Extracted text Start Marker

Sikelianos: Poetry is a phylogeny in that it is a system of relations. The relations of poetry are revealed through sound, aural images, the living voice, and all the other modalities poetry is able to gather and use. Poetry is a remembering of tongue, to paraphrase Jacques Roubaud. When we allow poetry to handle the scientific notions of phylogeny, we get to that place where we redraw the questions and borders of how language has been employed. So, in the etymology of phylogeny, where phylo refers to a tribe or species, its sound leads us to homonymic connections with phyllo, from which we have strata or leaves (think of spanakopita, which uses sheets of phyllo), and with philo, to be a friend of, and even to love. It allows the mind’s tongue to turn us round toward relation again.

Yes, poetry and art lead us away from doom. Poems can’t change policy and action, which must happen, but they are integral to feeling the world as it is and was and could be, which is integral to action. Recently, I have been recognizing the poem (and the temporary autonomous art zone) as the site of utopia. Duncan and Olson called it the temenos, from the ancient Greek linear B syllabary, the sacred precinct. Temenos, yoked to Sanskrit tantram, a loom. It’s where you weave your mind-cloak, and it’s where you weave a place for others to dwell. That’s why it felt important to celebrate animal joy rather than animal doom—to offer myself and others a place to thrive. The work as you’re doing it is the dwelling, as is the work when you’re done.

Rail: What are you working on now?

Sikelianos: This kind of circles back to your first question, and questions of belonging.

For almost twenty-five years, I’ve been trying to write about my great-grandparents, the Greek poet Angelos Sikelianos and theater director, choreographer, and composer Eva Palmer Sikelianos. They had this idea that if they set up a Univeristy of Human Arts and Thought at the ancient site of Delphi, and rebooted the ancient Delphic festivals—with plays, athletics, and handicrafts—they could help humans love each other, and resist industrialization. They held the first festival in 1927, and a second one in 1930, by which time my great-grandmother had run through her considerable fortune and gone into debt. The festivals changed the course of modern Greek culture. At the same time, she had a whole hidden, wild lesbian love life, which she connected to Sappho. These were people who were hanging out with Colette and Rilke. I’ve been pondering their utopian vision for decades, trying to piece a narrative together. The narrative also leads to me, growing up on food stamps with very little obvious access to these cultural and monetary worlds, across a chasm from their story. So, it’s another kind of ancestry book. But more importantly, it’s the exploration of these people that totally, one-hundred percent made their own structures, and believed that art could save the world. There are so many beautiful archival photos and costumes, and so many moments to take into account. Everywhere I go in Greece, it seems, I turn over some new little leaf in their lives. I keep getting caught in eddies of information as I try to understand. For example, my great-grandmother insisted that rehearsal would be at dawn in the ancient theater, when they could feel the energy of the world awakening, and this simple fact changed some of the dancers’ lives forever. I meditated on that for months.

Rail: Thank you for this exchange, Eleni. I can’t wait to immerse myself in your great-grandparents’ utopic vision. Like Your Kingdom, it’s a book we need to lead us out of doom.

Extracted text End Marker

What is being asked
Print the part of the interview between "Yes, poetry and" and "working on now?", inclusive. Nothing in the listing is needed.

Data section Start Marker

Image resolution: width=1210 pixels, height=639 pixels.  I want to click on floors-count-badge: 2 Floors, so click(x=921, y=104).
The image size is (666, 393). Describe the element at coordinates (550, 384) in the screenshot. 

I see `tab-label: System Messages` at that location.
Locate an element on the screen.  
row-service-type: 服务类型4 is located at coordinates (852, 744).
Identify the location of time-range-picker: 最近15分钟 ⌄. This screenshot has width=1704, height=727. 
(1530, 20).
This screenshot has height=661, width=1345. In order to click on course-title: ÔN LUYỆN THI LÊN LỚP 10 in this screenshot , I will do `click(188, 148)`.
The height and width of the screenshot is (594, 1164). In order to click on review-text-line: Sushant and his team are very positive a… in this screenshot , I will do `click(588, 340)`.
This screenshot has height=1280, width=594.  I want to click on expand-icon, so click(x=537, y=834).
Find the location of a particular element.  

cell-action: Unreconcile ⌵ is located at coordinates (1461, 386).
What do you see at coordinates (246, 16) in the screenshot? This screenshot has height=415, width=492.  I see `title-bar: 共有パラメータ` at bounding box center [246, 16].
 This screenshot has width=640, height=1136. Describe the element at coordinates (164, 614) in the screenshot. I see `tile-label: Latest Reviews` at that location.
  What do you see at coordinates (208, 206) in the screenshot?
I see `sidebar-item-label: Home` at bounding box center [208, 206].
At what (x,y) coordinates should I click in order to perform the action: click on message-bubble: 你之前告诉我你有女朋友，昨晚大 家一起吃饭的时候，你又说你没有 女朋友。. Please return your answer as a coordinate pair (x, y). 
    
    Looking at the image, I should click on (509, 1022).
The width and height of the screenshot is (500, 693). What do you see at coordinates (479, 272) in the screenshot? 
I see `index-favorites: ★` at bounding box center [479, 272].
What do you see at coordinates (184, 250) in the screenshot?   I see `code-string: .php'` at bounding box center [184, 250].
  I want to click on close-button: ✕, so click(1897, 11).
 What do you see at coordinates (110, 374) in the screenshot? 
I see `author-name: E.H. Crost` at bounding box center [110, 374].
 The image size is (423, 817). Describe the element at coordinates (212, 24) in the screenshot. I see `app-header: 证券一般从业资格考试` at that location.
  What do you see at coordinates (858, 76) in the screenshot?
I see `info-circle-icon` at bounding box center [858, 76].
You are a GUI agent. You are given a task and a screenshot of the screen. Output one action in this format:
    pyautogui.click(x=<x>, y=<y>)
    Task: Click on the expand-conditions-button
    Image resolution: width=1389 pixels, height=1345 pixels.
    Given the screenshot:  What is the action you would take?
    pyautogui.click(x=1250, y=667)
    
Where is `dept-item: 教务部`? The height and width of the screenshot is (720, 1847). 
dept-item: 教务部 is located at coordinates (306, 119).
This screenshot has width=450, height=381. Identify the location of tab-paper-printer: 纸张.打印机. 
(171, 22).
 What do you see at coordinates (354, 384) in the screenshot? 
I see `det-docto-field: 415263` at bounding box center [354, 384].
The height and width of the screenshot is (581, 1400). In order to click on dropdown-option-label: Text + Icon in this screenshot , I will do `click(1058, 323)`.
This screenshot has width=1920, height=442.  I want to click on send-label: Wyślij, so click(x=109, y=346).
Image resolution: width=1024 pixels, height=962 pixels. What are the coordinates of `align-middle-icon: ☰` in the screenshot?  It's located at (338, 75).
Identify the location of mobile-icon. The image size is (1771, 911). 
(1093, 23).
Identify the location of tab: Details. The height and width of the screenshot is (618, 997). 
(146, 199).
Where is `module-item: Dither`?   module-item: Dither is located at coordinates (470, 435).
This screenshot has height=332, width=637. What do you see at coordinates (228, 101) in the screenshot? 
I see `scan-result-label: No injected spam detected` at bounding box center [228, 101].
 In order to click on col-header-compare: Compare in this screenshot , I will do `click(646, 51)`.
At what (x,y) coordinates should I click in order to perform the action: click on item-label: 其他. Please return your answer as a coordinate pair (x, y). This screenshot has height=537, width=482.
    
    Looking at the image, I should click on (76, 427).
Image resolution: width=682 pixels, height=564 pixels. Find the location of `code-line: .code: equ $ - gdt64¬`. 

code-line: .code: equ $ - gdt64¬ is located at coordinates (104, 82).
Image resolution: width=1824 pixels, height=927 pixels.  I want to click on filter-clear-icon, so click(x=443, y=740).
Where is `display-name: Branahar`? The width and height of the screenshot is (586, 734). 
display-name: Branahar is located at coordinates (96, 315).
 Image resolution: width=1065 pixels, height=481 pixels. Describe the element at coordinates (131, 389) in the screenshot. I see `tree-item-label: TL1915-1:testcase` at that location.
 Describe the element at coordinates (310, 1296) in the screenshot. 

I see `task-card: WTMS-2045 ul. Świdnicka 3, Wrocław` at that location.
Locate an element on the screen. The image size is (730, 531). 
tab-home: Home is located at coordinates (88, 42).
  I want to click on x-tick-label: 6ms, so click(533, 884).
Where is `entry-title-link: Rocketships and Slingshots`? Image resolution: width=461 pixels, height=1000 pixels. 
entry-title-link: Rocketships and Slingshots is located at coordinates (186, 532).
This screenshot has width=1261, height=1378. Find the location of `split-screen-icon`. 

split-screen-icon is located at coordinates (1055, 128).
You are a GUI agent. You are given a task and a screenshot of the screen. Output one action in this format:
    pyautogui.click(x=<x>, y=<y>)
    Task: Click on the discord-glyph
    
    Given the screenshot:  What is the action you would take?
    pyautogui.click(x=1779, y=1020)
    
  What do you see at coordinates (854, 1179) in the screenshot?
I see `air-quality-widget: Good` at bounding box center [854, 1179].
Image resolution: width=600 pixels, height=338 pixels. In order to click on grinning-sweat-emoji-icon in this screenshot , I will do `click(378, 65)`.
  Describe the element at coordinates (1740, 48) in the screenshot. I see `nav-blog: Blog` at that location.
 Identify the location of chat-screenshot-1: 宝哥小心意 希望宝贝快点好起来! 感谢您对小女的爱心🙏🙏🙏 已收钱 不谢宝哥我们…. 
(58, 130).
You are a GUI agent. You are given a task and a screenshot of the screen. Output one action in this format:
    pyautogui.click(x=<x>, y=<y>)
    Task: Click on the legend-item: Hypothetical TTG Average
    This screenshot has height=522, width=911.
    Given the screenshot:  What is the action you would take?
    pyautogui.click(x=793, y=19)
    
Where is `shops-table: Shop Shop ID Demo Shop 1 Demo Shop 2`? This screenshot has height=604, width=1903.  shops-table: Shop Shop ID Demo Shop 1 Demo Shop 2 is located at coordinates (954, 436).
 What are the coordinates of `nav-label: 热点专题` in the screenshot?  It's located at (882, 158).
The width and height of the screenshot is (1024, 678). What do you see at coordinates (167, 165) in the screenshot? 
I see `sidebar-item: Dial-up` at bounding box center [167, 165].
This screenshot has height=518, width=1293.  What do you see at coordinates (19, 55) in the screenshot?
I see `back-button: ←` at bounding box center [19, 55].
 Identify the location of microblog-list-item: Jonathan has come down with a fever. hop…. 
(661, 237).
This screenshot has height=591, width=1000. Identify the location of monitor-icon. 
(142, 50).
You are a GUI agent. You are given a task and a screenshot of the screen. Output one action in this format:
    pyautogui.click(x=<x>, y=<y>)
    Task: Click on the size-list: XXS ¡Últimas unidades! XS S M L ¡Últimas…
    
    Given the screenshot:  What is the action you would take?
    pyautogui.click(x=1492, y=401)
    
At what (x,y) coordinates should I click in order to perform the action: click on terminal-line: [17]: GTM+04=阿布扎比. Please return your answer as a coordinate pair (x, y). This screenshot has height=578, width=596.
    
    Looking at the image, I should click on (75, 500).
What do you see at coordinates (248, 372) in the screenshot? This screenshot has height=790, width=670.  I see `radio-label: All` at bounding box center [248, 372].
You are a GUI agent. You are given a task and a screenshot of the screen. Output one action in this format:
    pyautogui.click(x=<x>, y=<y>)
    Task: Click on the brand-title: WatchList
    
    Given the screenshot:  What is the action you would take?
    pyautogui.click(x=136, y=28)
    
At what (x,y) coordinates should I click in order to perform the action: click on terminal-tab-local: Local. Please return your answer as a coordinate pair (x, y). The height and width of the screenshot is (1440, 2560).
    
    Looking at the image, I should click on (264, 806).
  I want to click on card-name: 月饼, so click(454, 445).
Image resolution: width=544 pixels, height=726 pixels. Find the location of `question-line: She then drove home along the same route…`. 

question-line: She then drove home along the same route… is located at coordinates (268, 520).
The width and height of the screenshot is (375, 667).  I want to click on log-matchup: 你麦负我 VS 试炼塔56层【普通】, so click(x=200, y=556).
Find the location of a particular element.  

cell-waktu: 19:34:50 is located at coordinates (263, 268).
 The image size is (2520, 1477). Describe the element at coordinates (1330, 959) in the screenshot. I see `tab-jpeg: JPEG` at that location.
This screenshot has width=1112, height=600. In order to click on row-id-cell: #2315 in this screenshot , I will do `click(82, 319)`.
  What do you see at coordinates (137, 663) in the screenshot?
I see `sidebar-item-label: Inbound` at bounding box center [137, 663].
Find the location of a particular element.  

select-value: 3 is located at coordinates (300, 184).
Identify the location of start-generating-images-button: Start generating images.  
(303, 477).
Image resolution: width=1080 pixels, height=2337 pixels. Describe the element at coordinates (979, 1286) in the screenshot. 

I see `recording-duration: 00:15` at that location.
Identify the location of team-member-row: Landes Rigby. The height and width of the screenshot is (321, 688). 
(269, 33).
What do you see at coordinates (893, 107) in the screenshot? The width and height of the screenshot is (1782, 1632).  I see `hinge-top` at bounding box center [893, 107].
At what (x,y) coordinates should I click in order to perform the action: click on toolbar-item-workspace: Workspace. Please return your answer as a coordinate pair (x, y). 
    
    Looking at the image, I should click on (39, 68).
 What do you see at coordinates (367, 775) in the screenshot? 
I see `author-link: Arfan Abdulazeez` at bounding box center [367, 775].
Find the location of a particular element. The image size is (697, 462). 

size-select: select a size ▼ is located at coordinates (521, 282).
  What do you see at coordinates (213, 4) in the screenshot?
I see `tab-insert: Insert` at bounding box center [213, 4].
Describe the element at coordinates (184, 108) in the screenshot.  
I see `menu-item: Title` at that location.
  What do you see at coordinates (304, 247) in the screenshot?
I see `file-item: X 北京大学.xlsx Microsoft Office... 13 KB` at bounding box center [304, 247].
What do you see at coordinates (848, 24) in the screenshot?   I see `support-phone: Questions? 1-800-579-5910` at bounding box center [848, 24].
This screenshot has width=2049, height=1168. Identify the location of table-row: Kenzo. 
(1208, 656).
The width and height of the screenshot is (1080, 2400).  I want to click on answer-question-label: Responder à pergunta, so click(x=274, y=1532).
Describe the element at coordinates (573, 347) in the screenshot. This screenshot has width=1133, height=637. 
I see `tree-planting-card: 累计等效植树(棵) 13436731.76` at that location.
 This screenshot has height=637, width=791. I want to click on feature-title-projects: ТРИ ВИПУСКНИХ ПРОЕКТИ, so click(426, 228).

Data section End Marker

Task response
Yes, poetry and art lead us away from doom. Poems can’t change policy and action, which must happen, but they are integral to feeling the world as it is and was and could be, which is integral to action. Recently, I have been recognizing the poem (and the temporary autonomous art zone) as the site of utopia. Duncan and Olson called it the temenos, from the ancient Greek linear B syllabary, the sacred precinct. Temenos, yoked to Sanskrit tantram, a loom. It’s where you weave your mind-cloak, and it’s where you weave a place for others to dwell. That’s why it felt important to celebrate animal joy rather than animal doom—to offer myself and others a place to thrive. The work as you’re doing it is the dwelling, as is the work when you’re done.

Rail: What are you working on now?